Man, I really wish to help him with this... Like I have said many times before, I see that there somewhere is warmth and friendliness inside him. I just cannot help it, I see that he is lovely, well, at least if you have a good and close relationship with him... I bet that he is quite picky with relationships but also has his reasons for them; I'm just referring to his back-stabbing side, he used it to achieve his position. I understand him and see that being a Gluk ain't easy. They gotta seem powerful to say in the game, and one reason for that is that they do have a significant disadvantage when it comes to physical stuff but Molluck seems to have physical strength too, at least more than an average Gluk... I still wonder how he killed the Slig in the bad ending... But I guess that he might have used his mouth or something... And then just threw him out thru a (trap)door... According to the worst ending, it wasn't the first time he has thrown a Slig to his death.

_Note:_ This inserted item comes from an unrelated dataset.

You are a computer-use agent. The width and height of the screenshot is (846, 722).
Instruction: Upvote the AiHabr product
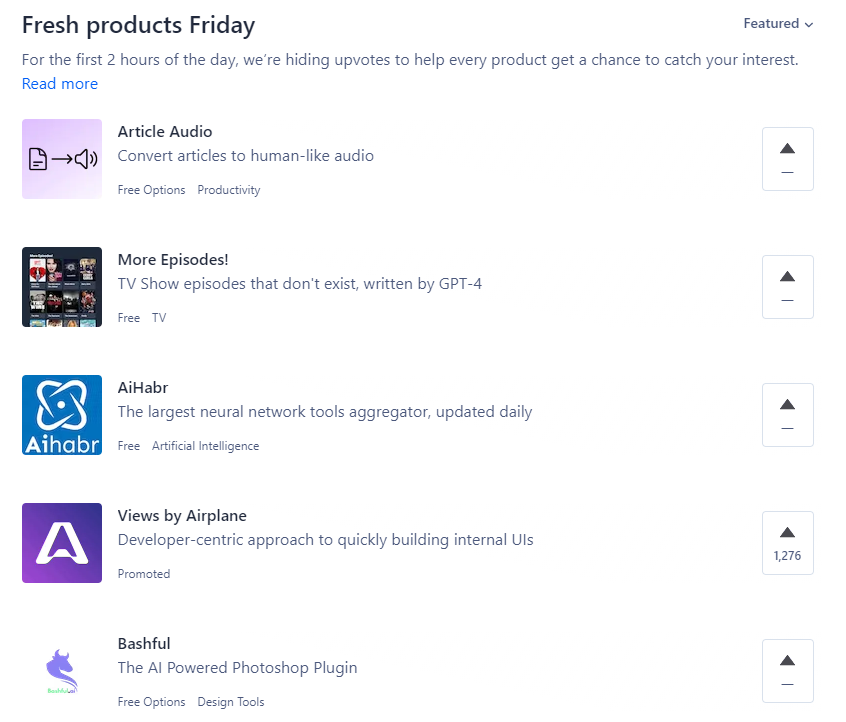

I have seen some people saying that Molluck doesn't have personality but I see that he has a lot of it. Of course, there are many ways to see him and I'm only telling my own narrative. I don't wanna argue if someone sees him in a wrong or right way; I'm only into hearing why people think certain things about him. But yeah, I just see that Molluck has humanity and for some reason, I'm unable to see him as evil... Well, yes, it can be difficult to see such a thing especially when I love this Gluk so much and see that under all that anger, greed, and brutality is a sweet Gluk. I bet that since I see myself in him, it's like the only reason why I'm able to build this kind of detailed image of him, understand him...

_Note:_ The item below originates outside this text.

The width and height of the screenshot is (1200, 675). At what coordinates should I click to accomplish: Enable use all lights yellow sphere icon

There ain't much information about Molluck, so yeah, gotta fill these holes and gaps by myself but he has also been changed since AO, his retirement dream too, from a house to a blimp. But luckily, there has been opportunities to ask stuff from Lorne and it still touches me that I have gotten answers three times, one quite long one too, and yes, it also makes me happy that Lorne knows that I'm really into Molluck's story. Man, I barely could focus on listening to his answer when it happened for the first time since it made me cry... I was just so happy! So yeah, if you listen to that Q&A stuff, I'm that Riki.
Oh, I just also remembered one thing I thought some days ago: You better not tell a Gluk that you love him to the moon and back! Yeah, probably best to end this to this 'tip'...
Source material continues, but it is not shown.